Published online Sep 26, 2023. doi: 10.4252/wjsc.v15.i9.876
Peer-review started: April 20, 2023
First decision: June 7, 2023
Revised: June 21, 2023
Accepted: July 18, 2023
Article in press: July 18, 2023
Published online: September 26, 2023
Ischemia-reperfusion injury (IRI) and immune rejection are two important factors that affect the prognosis of liver transplantation. Mesenchymal stem cells (MSCs) have been used in liver transplantation and showed certain beneficial effects.
Some studies have indicated that the effects of MSCs are not very significant. Therefore, there is an urgent to find a new way to make MSCs exert better therapeutic effect.

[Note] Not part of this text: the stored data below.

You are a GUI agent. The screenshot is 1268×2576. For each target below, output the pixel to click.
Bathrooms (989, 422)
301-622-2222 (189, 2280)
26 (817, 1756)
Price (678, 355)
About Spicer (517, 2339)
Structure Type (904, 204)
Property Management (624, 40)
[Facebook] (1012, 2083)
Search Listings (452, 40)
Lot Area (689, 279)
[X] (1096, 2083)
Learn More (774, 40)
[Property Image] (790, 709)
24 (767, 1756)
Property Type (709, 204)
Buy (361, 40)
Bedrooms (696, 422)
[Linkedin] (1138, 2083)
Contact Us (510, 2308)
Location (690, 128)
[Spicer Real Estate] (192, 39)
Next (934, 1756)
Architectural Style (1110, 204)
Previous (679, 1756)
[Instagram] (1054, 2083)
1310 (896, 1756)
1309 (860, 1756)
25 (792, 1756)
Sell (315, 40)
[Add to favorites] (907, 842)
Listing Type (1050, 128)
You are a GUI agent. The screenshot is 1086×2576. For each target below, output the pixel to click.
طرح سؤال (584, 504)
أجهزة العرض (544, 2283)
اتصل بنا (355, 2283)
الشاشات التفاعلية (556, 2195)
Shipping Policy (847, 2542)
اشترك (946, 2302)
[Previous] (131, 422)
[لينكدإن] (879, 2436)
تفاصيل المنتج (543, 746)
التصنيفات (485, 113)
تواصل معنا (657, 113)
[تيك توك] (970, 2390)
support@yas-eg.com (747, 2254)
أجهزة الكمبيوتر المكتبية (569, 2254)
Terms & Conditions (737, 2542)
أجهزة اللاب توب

In this study, we attempted to enhance the therapeutic potential of human menstrual blood-derived stromal cells (MenSCs) in a mouse liver ischemia-reperfusion (I/R) model through interferon-γ (IFN-γ) priming strategies and explore the specific mechanisms.
After determining the appropriate priming strategies, we applied MenSCs and primed MenSCs in the short-term and long-term mouse liver I/R models, and compared their therapeutic effects. In order to further explore the specific mechanism, we performed a metabolomic analysis of mouse liver samples.
IFN-γ-primed MenSCs secreted higher levels of indoleamine 2,3-dioxygenase (IDO), attenuated liver injury, and increased regulatory T cell (Treg) numbers in the mouse spleens to greater degrees than untreated MenSCs. Metabolomics and autophagy analyses proved that primed MenSCs more strongly induced protective autophagy in the mouse livers. Further experiments proved that IDO enhanced the protective autophagy by inhibiting the mammalian target of rapamycin (mTOR) pathway and activating the AMPK pathway.
IFN-γ-primed MenSCs exerted better therapeutic effects in the liver I/R model through secreting higher IDO levels. IDO, on the one hand, increased Treg numbers in the spleen; on the other hand, activated the AMPK-mTOR-autophagy axis to reduce IRI.
Our study suggests that IFN-γ-primed MenSCs may be a novel and superior MSC product for liver transplantation in the future, and the specific mechanism of how MSCs or IDO enhance autophagy in recipient cells is still worth further study.